S'agissant de la constitutionnalité, il revient, bien entendu, au Constitutionnel de se prononcer. Le rapport de notre collègue sénateur Cointat montre que la particularité est tout à fait spécifique à la Polynésie. Je rappelle, non pas à vous, monsieur le président, qui connaissez cela par coeur, que les sections sont aussi éloignées les unes des autres qu'Oslo de Lisbonne et Brest de Bucarest ! On ne peut raisonner pour ce territoire comme on le ferait pour une circonscription métropolitaine. Ainsi, le Conseil constitutionnel, dès lors que le mode de scrutin assure une majorité, peut reconnaître une telle adaptation de la législation électorale et ne pas la déclarer inconstitutionnelle.
Nous voterons donc l'amendement de M. Sandras.
Ce n'est pas que je sois opposé à mon ami Bruno Sandras, mais je m'en tiens au vote de la commission des lois, laquelle a accepté mon amendement. Je m'en tiens au raisonnement que j'ai développé devant vous, s'agissant de la morale. Je ne vois, en effet, pas pourquoi il serait distinct au niveau de l'application des textes. Pour moi, le droit commun doit s'appliquer en Polynésie.
(L'amendement n° 56 n'est pas adopté.)
Je suis saisi d'un amendement n° 5 .
La parole est à M. Michel Buillard, pour le soutenir.
Nous parlons souvent de renouvellement de la classe politique. J'ai tout de même fait l'effort d'écouter également les groupes politiques qui ne sont pas représentés à l'Assemblée territoriale. Je pense que cette assemblée gagnerait beaucoup à compter dans ses rangs de nouvelles personnalités qui apporteraient du sang neuf. C'est la raison pour laquelle je plaide pour que le curseur soit fixé à 10 %.
La commission des lois a émis un avis défavorable. Je rappelle, en effet, que, depuis l'instauration du scrutin de liste à deux tours en Polynésie française par la loi organique du 7 décembre 2007, le seuil d'accès au second tour a été constamment fixé à 12,5 % des suffrages exprimés. Ce seuil d'accès au second tour devrait, dans notre esprit, favoriser le regroupement entre les différentes formations politiques polynésiennes et, ainsi, renforcer la stabilité et l'unité de la Polynésie française, ce qui est évidemment un des objectifs de cette loi organique. C'est, certes, un pari, mais il est toujours permis d'en prendre !
Défavorable.
(L'amendement n° 5 n'est pas adopté.)
Sur l'article 5 B, je suis saisi d'un amendement n° 22 .

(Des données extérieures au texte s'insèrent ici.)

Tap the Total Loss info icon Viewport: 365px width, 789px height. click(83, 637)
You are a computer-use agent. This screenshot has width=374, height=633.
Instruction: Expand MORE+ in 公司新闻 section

La parole est à M. le rapporteur, pour le soutenir.
Cet amendement rédactionnel reprend la proposition de M. Bruno Sandras.
Dans le but de se conformer à la terminologie employée notamment dans la réglementation budgétaire, comptable et financière du territoire et de ses établissements publics, l'amendement tend à remplacer les termes « bilan comptable annuel des établissements publics » par les termes « compte administratif ou financier des établissements publics ».
(L'amendement n° 22 , accepté par le Gouvernement, est adopté.)
(L'article 5 B, amendé, est adopté.)
Je suis saisi d'un amendement n° 54 , portant article additionnel après l'article 5 F.
La parole est à M. Bruno Sandras, pour le soutenir.
J'ai déposé cet amendement à la demande de certains représentants de l'Assemblée de la Polynésie française, parmi lesquelles notre ancienne collègue que je salue, Mme Vernaudon.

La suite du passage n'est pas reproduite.